Main content area

Decreasing trend of elemental carbon concentration with changes in major sources at Mega city Nagoya, Central Japan

Yamagami, Makiko, Ikemori, Fumikazu, Nakashima, Hironori, Hisatsune, Kunihiro, Osada, Kazuo
Atmospheric environment 2019 v.199 pp. 155-163
aerosols, air, air pollution, antimony, atmospheric chemistry, autumn, carbon, cities, combustion, emissions, global warming, lead, oils, seasonal variation, spring, summer, trace elements, winter, China, Japan
The atmospheric concentration of elemental carbon (EC) in aerosol particles is a key parameter related to global warming and health effects. Emission regulations for diesel exhaust intended to reduce EC concentrations have been strengthened in recent years.

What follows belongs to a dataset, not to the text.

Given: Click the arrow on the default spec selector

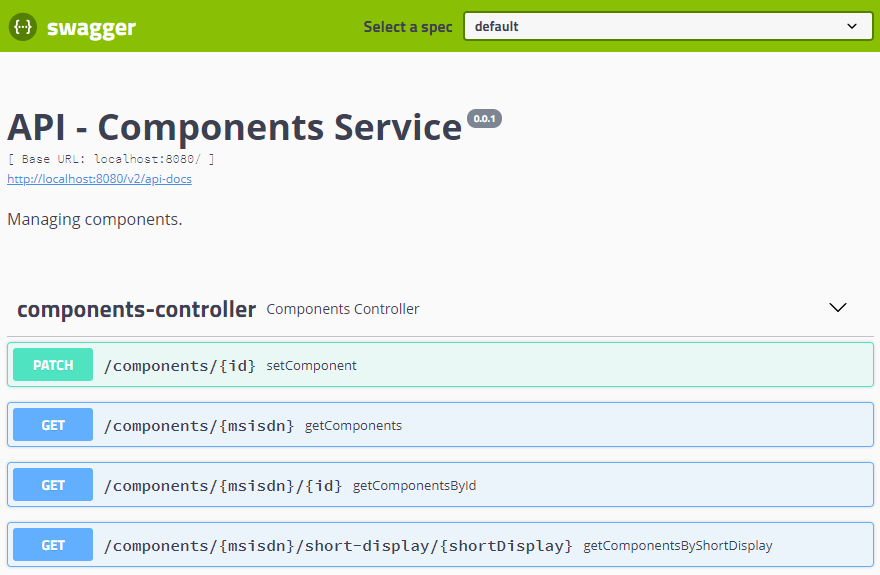Looking at the screenshot, I should click(852, 27).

To investigate regulation effects in Japan, daily EC concentrations in the megacity of Nagoya, central Japan, were measured during April 2003–March 2016. The EC concentrations showed a decreasing trend with changing seasonal variation: high concentrations were found in autumn and winter before 2011, but no seasonal variation was discernible after 2012. Strong correlation was found for annual vehicular EC emissions and annual mean EC concentrations during 2003–2009. However, the relation after 2010 was weaker in spring and summer. Based on the relation of EC with trace element (Pb, V, Sb, etc.) concentrations and the backward air trajectories on high concentration days, EC sources other than vehicles were found to be related to long-range transport of air pollution from China in spring and combustion of heavy oil, including ship engine exhaust, in summer.